Mr Clarkson said farmers are “taking all the risk” – planting the seed, spending a fortune on fertiliser and “praying the weather doesn’t misbehave and it [wheat crop] makes milling quality” – otherwise, it’s just animal feed.

He said his land agent and adviser, Charlie Ireland, who was present in the audience, told him that these days, wheat prices are “set in Chicago” – and that farmers are price takers, rather than makers.

“Charlie will tell you… We don’t choose how much money we get. They just say, this is how much you get for wheat at the moment,” said Mr Clarkson.

“We’ve all seen it in [the film] Trading Places. You’re going to get 25p for a kilo of wheat. It’s ridiculous.”

Watch the highlights from the Q and A with Jeremy Clarkson and Kaleb Cooper below.


Mr Clarkson and his assistant, Kaleb Cooper, who has been promoted to farm manager at Diddly Squat Farm, said discussions around the finances of farming led to a “competition” between the pair, which is played out in series three.

Mr Clarkson wanted to see if he can make money out of bits of the farm that are unfarmed, whereas Mr Cooper focuses on seeing if he can make more money out of core arable farming.

The competition sees “ideas man” Mr Clarkson using a Henry hoover to vacuum blackberries from a hedge and delve into pig farming. Mr Cooper, meanwhile, focuses on managing the arable side of the business.

Mr Cooper says the competition “really does highlight how much money you have to put in as a farmer to actually then produce food for people on their tables”.

The eight-part series shows the team developing their specific roles on the 404ha farm, near Chipping Norton, Oxfordshire.
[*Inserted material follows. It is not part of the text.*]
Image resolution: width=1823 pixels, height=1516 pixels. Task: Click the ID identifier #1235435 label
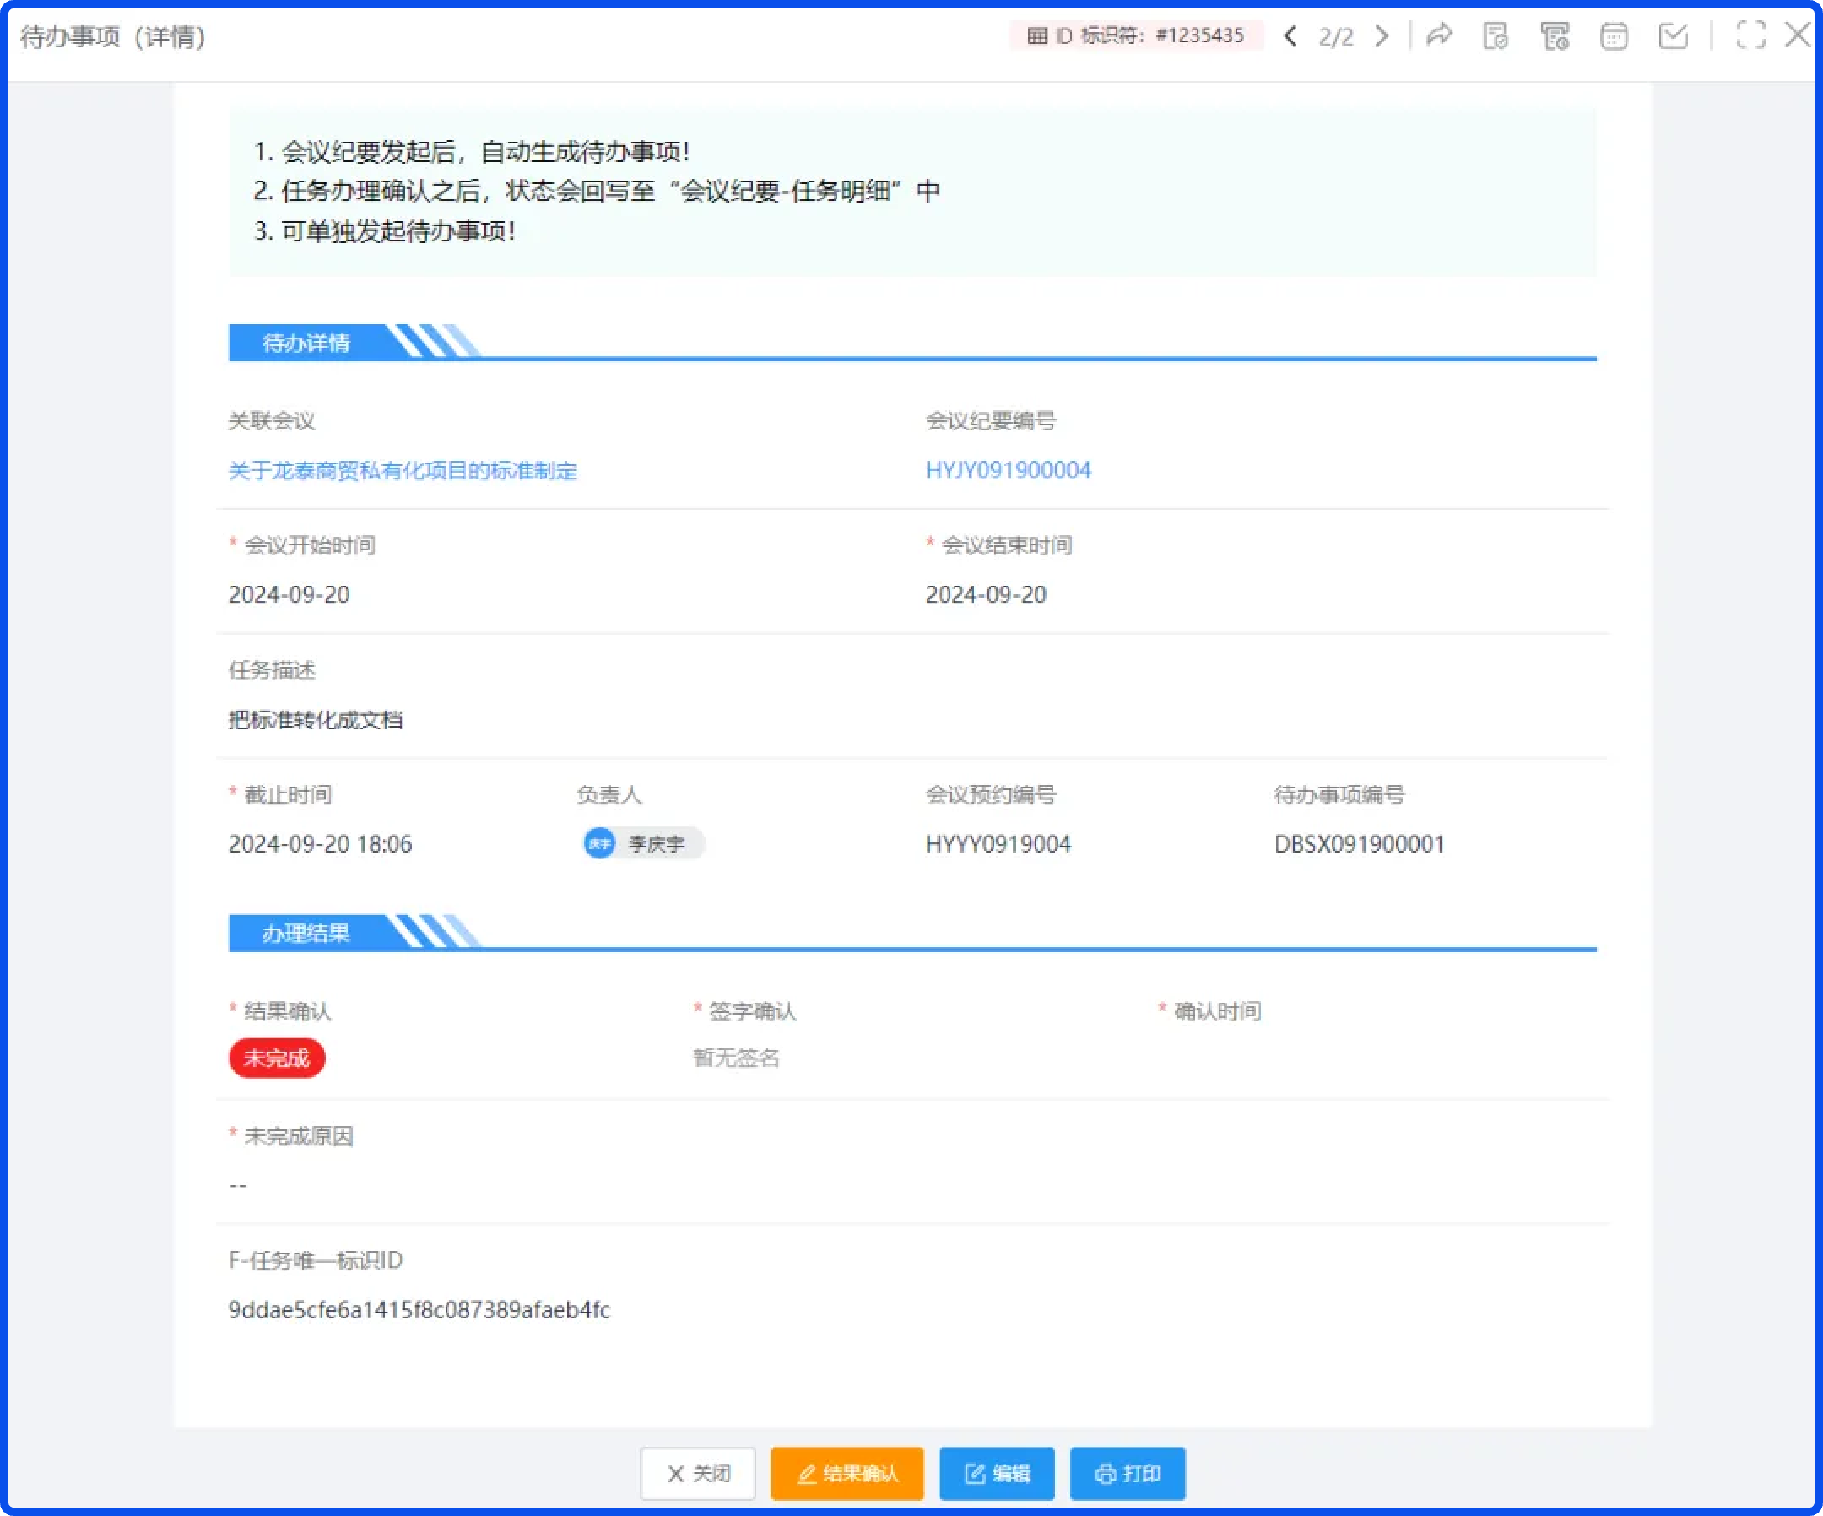pyautogui.click(x=1137, y=36)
For example, Mr Clarkson’s partner, Lisa Logan, has become a “tour de force” running the farm shop.

‘Proper’ farming

However, both Mr Clarkson and Mr Cooper stress “proper, big farming” remains at the heart of the business. “If you look around, it’s a farm. It’s not 20 acres, or a petting zoo,” says Mr Clarkson.

The makers of Clarkson’s Farm, Amazon Prime, have revealed that a fourth series is in production now.

Asked about the denouement of the final four episodes of season three, Mr Clarkson said it will be “a nice surprise” for viewers.

“I won’t spoil it for you. I think it ticks every box television should tick,” he said. “It’s funny. It’s informative. It’s charming and it’s heart-warming. It’s a very nice way of spending your time, watching that show.”